**Given problem**
Express the rows from the start through the one containing "I want to click on Header", inclusive, as a Markdown table with the columns Number and Text, leaving out any blank lines.
***
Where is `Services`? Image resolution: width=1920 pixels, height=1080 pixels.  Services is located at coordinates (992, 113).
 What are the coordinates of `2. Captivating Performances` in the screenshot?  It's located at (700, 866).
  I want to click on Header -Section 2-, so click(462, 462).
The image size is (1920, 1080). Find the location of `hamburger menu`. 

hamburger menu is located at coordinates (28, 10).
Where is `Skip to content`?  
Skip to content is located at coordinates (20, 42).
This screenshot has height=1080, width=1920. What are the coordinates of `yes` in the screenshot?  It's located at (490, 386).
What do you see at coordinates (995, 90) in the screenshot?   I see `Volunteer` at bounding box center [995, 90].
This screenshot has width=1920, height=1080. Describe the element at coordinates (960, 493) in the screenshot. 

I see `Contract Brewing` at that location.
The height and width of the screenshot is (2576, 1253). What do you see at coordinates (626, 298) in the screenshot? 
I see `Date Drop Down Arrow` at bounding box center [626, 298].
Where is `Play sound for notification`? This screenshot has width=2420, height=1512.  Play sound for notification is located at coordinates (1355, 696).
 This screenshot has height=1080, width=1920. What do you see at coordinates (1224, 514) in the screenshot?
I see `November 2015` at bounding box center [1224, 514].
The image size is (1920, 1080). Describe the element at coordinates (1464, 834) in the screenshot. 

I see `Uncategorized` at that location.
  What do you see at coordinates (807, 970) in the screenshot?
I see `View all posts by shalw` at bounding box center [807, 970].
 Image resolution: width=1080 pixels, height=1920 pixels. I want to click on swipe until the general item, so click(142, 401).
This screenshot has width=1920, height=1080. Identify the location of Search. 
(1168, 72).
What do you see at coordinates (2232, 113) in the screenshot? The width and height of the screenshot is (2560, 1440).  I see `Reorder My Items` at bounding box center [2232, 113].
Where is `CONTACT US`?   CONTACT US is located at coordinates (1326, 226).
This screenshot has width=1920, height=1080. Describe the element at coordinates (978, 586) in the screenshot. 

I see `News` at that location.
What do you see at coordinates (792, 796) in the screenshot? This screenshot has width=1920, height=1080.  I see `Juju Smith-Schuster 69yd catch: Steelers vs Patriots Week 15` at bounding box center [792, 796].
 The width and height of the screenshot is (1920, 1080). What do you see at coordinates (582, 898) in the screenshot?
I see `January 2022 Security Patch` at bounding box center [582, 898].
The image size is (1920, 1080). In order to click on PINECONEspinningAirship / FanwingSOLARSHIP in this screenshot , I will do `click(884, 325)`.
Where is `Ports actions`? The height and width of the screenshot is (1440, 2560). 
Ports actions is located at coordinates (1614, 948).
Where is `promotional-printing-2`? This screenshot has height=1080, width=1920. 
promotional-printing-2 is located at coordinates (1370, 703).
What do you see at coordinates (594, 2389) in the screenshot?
***
**Written answer**
| Number | Text |
|---|---|
| 1 | Where is `Services`? Image resolution: width=1920 pixels, height=1080 pixels.  Services is located at coordinates (992, 113). |
| 2 |  What are the coordinates of `2. Captivating Performances` in the screenshot?  It's located at (700, 866). |
| 3 |   I want to click on Header -Section 2-, so click(462, 462). |